• Assignment: Reproduce exactly the line with "Task: Click commit hash beb999e" and every line that follows it below, up to and including the last one. Do not include pictures or anything else.

*** Opening of Entries supplied ***

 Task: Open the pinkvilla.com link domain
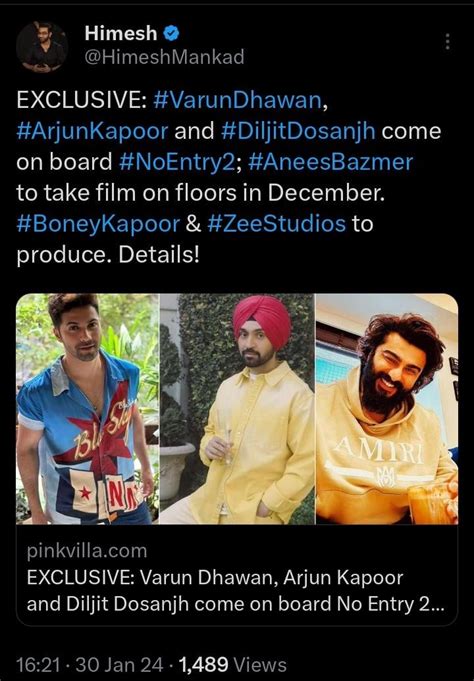tap(87, 551)
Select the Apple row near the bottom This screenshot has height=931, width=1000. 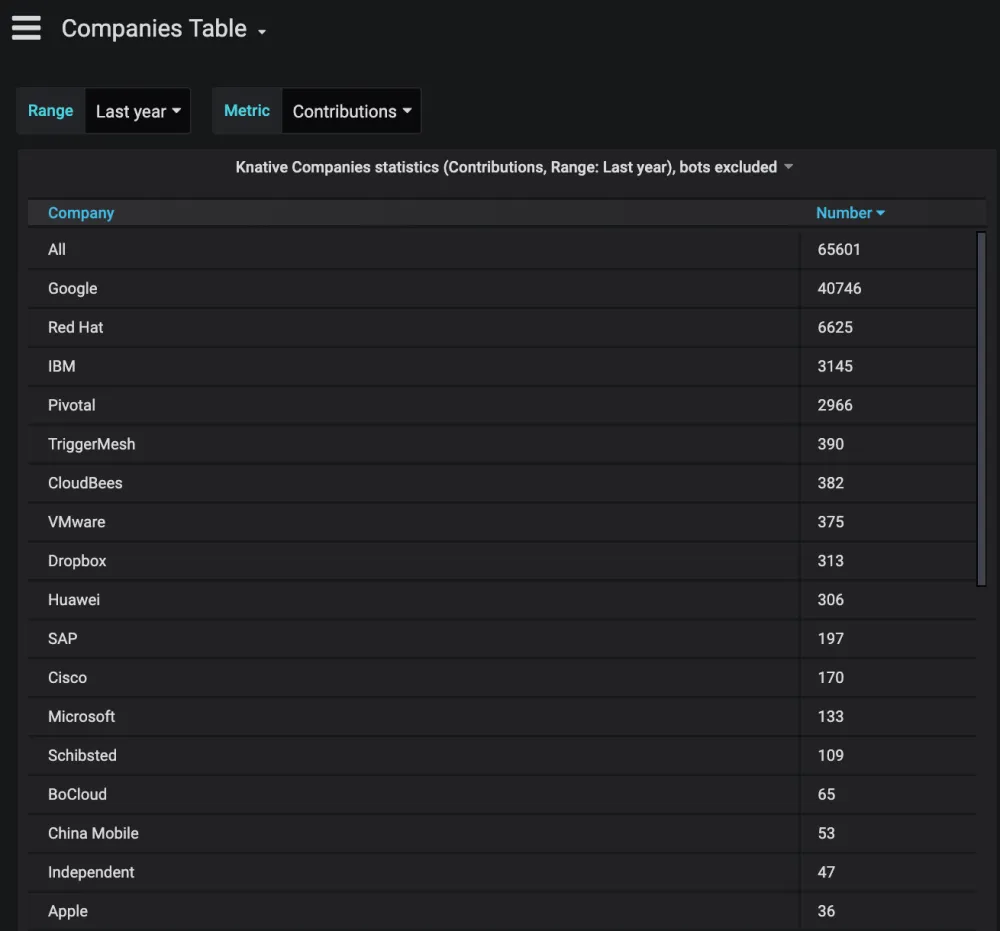[x=67, y=911]
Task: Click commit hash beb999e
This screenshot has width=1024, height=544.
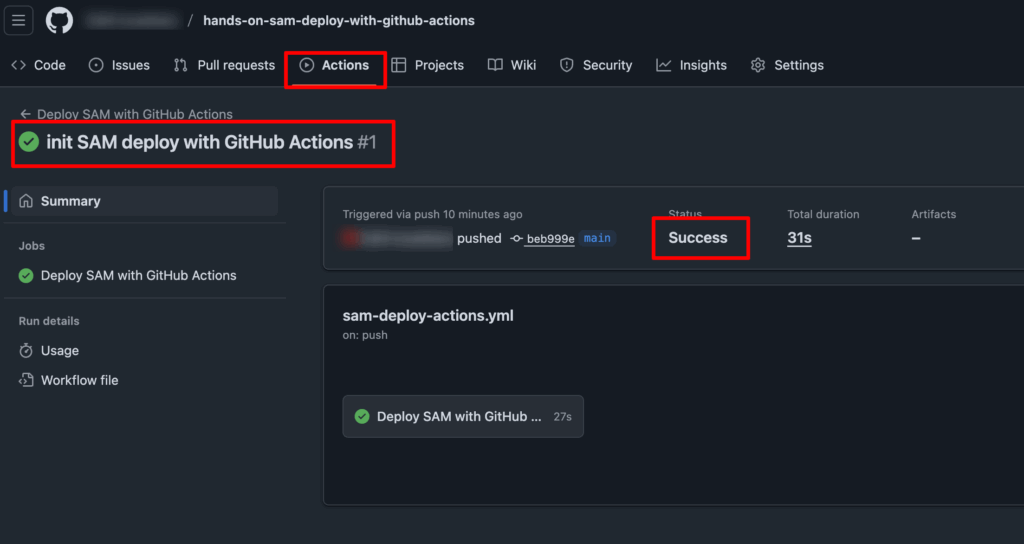Action: tap(549, 239)
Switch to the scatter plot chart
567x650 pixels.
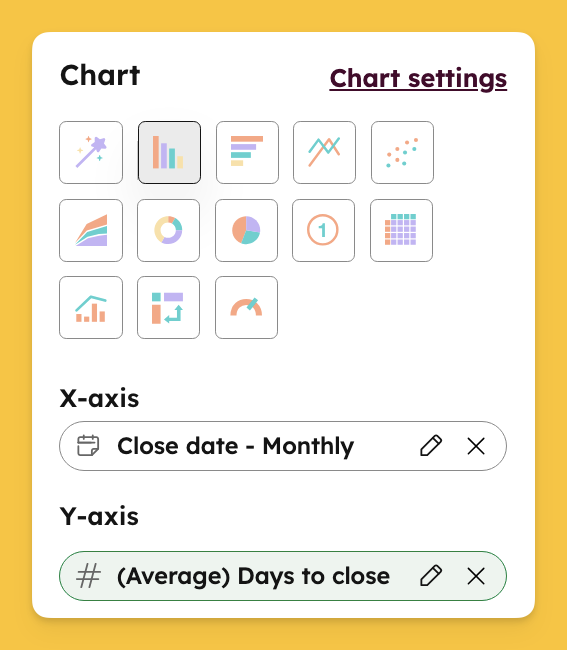pos(402,153)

*** Close of Entries supplied ***

• Response below:
Task: Click commit hash beb999e
This screenshot has width=1024, height=544.
Action: tap(549, 239)
Switch to the scatter plot chart
567x650 pixels.
pos(402,153)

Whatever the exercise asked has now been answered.